Valls jette un froid à la table du séminaire
Liberation.fr/Libération.fr - Manuel Valls, lundi, lors du séminaire à l'Elysée.
Une sortie du ministre
de l'Intérieur sur la politique migratoire et l'islam a choqué certains
ministres.
Les ministres qui
avaient été passablement agacés par les sorties estivales du ministre de
l’Intérieur n’ont pas été décus de leur séminaire de rentrée à l'Elysée, en
retrouvant ce matin un Manuel Valls,
égal à lui-même. «Il a franchi un cap hallucinant», confie anonymement un ministre. «Ça
pose un vrai problème politique»,rajoute un autre. Alors que le
débat sur le thème du «vivre ensemble» était en train de toucher à sa fin, le
ministre de l’Intérieur a pris la parole pour évoquer les deux défis majeurs
qui attendent la France. D’abord la poussée démographique, notamment africaine
va, selon Valls, «obliger d’ici à dix ans à repenser notre politique
migratoire». Et d'ajouter que la «question du regroupement familiale pourrait être
revue». L’autre défi serait de faire la démonstration que «l’islam
est compatible avec la démocratie».
Une sortie qui a
manifestement divisée la table. Certains ministres y ont vu «un
moment de consternation outrée», selon
les mots d’un des participants.

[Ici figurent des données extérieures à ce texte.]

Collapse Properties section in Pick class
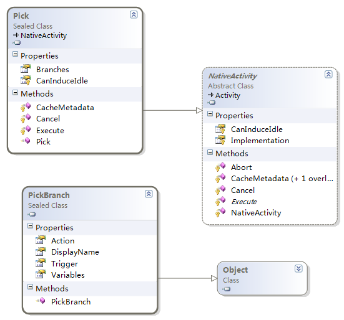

D’autres n’ont rien entendu «ni
de neuf, ni de choquant». Manuel
Valls lui assume et déclare à Libération s’être«appuyé» sur
les déclarations de François
Hollande à Tunis pour
affirmer que la France «allait faire la démonstration que l’islam est
compatible avec la démocratie». Et
que c’est faire preuve de «mauvaise foi
que de comprendre autre chose». Etant le dernier à parler, Valls
n’a pas pu lever l’ambiguïté. Et comme François Hollande n’a rien relevé dans
ses conclusions, chacun est reparti avec ce qu’il avait voulu entendre.